» **Exercise directions**: Show each line from the records below in which the word "Free" occurs.
"""
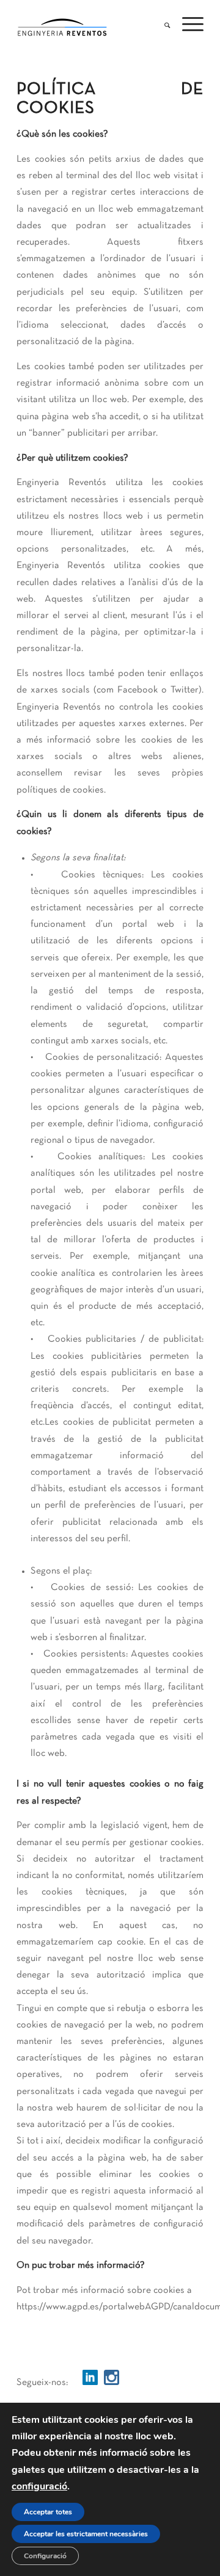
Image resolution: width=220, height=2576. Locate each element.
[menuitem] (161, 22)
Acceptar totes (48, 2512)
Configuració (45, 2556)
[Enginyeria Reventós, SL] (91, 25)
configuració (39, 2486)
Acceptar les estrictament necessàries (86, 2534)
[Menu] (187, 22)
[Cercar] (161, 22)
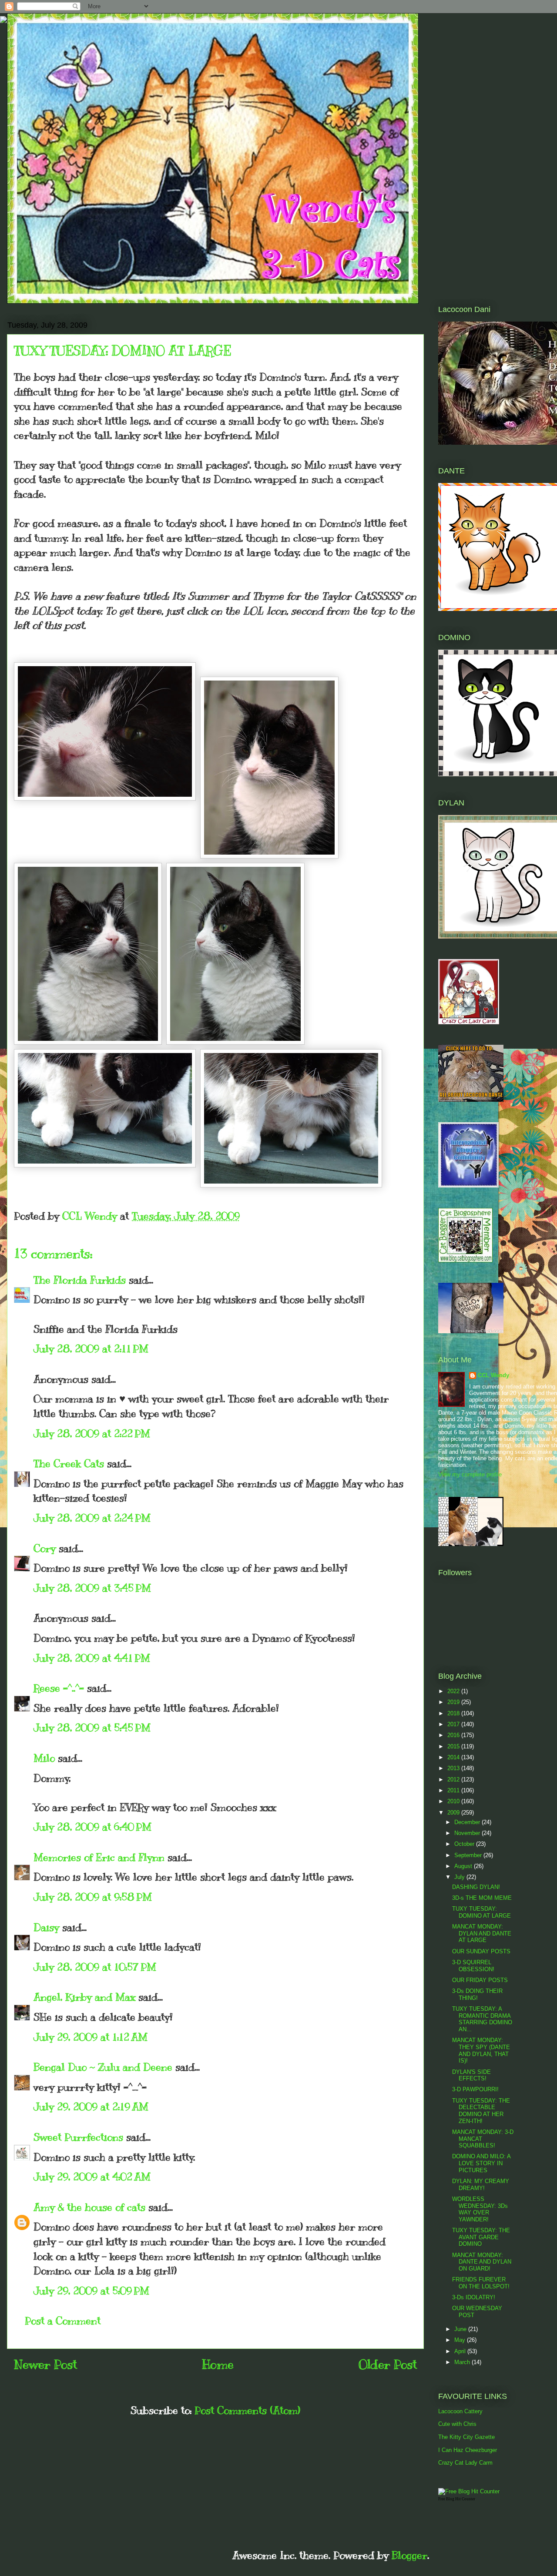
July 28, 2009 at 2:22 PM (92, 1433)
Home (218, 2364)
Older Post (388, 2364)
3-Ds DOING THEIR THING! (477, 1994)
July (460, 1877)
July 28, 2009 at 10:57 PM (95, 1966)
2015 (454, 1746)
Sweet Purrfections (78, 2136)
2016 (454, 1735)
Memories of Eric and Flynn (99, 1857)
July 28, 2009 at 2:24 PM (92, 1517)
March (463, 2362)
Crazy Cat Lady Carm (465, 2462)
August (464, 1866)
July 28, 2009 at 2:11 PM (91, 1348)
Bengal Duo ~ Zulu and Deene (103, 2066)
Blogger (409, 2555)
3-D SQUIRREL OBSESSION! (473, 1965)
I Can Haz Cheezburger (467, 2450)
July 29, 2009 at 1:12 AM (91, 2036)
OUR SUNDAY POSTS (481, 1951)
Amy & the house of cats (89, 2207)
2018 (454, 1713)
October (465, 1844)
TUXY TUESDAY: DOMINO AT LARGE (481, 1912)
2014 (454, 1757)
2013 (454, 1768)
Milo (44, 1757)
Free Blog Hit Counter (456, 2499)
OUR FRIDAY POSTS (480, 1980)
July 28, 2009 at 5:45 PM (92, 1727)
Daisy (46, 1927)
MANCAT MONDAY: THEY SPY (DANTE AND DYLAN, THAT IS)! (481, 2050)
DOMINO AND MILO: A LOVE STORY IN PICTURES (481, 2163)
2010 (454, 1801)
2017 (454, 1724)
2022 (454, 1691)
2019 (454, 1702)
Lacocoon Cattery (460, 2411)
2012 (454, 1779)
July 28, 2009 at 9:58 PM (93, 1896)
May (460, 2340)
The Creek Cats (69, 1463)
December (468, 1822)
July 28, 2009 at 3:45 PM (92, 1587)
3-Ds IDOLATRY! (473, 2297)
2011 (454, 1790)
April (460, 2351)
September (468, 1855)
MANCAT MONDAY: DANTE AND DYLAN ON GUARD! (481, 2262)
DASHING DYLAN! (476, 1887)
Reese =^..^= (59, 1687)
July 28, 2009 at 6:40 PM (92, 1826)
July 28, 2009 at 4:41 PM (92, 1657)
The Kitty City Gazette (466, 2437)
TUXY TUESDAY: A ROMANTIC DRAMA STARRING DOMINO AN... (482, 2019)
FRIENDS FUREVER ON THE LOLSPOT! (481, 2283)
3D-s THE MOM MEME (482, 1898)
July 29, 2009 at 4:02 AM (92, 2176)
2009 (454, 1812)
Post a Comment (63, 2320)
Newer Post (45, 2364)
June (461, 2329)
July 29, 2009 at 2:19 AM (91, 2106)
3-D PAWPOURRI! (475, 2089)
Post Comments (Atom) (247, 2410)
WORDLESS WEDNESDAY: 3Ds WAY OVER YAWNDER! (480, 2209)
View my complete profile (470, 1474)
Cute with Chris (457, 2424)
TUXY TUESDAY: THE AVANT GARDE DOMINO (481, 2237)
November (468, 1833)
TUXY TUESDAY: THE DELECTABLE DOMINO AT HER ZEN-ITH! (481, 2110)
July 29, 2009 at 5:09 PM (91, 2290)
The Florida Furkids (80, 1279)
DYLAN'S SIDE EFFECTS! (471, 2075)
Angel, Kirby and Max (84, 1996)
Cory (45, 1548)
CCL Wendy (493, 1375)
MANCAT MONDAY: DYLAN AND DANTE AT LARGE (481, 1933)
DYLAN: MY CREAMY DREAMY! (480, 2184)
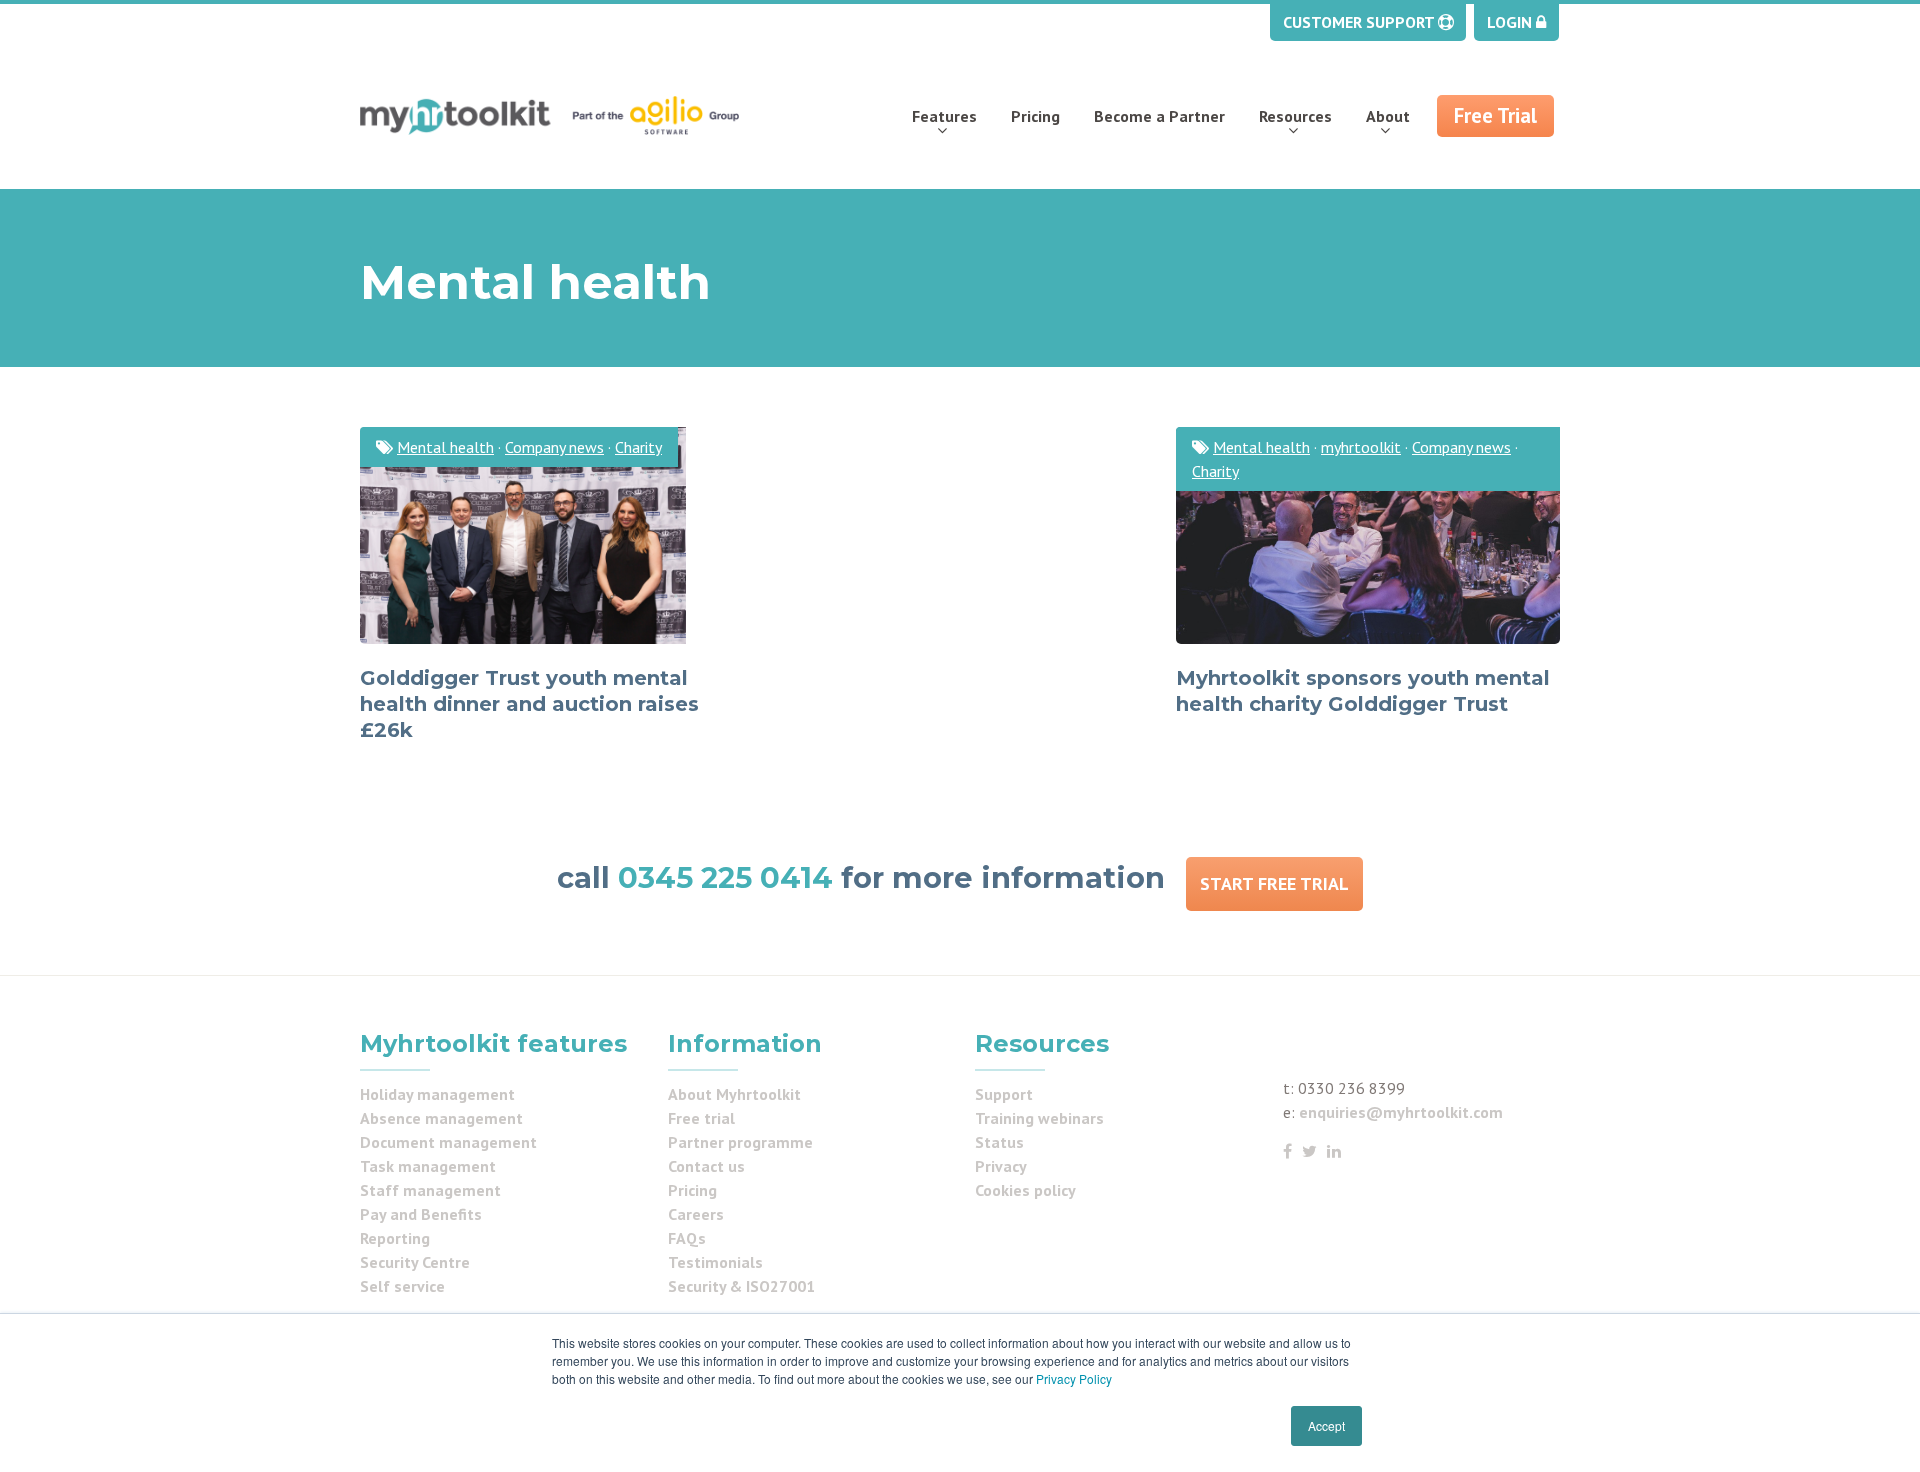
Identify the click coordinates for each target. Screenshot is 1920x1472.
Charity (638, 447)
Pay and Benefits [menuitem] (421, 1214)
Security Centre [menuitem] (415, 1262)
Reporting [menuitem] (395, 1238)
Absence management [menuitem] (441, 1118)
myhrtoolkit (1361, 447)
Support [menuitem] (1004, 1094)
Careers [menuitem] (696, 1214)
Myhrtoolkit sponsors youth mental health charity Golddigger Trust (1363, 691)
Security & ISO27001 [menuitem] (741, 1286)
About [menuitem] (1388, 116)
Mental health (445, 447)
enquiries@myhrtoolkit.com (1401, 1112)
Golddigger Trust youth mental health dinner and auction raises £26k (529, 704)
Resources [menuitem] (1295, 116)
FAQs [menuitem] (687, 1238)
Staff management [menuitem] (430, 1190)
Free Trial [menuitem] (1495, 115)
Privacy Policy (1074, 1378)
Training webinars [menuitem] (1039, 1118)
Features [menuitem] (944, 116)
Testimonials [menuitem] (715, 1262)
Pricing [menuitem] (1035, 116)
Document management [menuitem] (448, 1142)
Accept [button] (1326, 1425)
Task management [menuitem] (428, 1166)
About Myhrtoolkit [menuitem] (734, 1094)
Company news (554, 447)
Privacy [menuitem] (1001, 1166)
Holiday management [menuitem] (437, 1094)
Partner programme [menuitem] (740, 1142)
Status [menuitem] (999, 1142)
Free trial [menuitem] (701, 1118)
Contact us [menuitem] (706, 1166)
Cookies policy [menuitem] (1025, 1190)
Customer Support (1360, 22)
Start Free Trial (1274, 883)
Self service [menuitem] (402, 1286)
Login (1511, 22)
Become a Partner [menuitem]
"""
» **Output for this task**:
Free Blog Hit Counter (456, 2499)
Free Trial [menuitem] (1495, 115)
Free trial [menuitem] (701, 1118)
Start Free Trial (1274, 883)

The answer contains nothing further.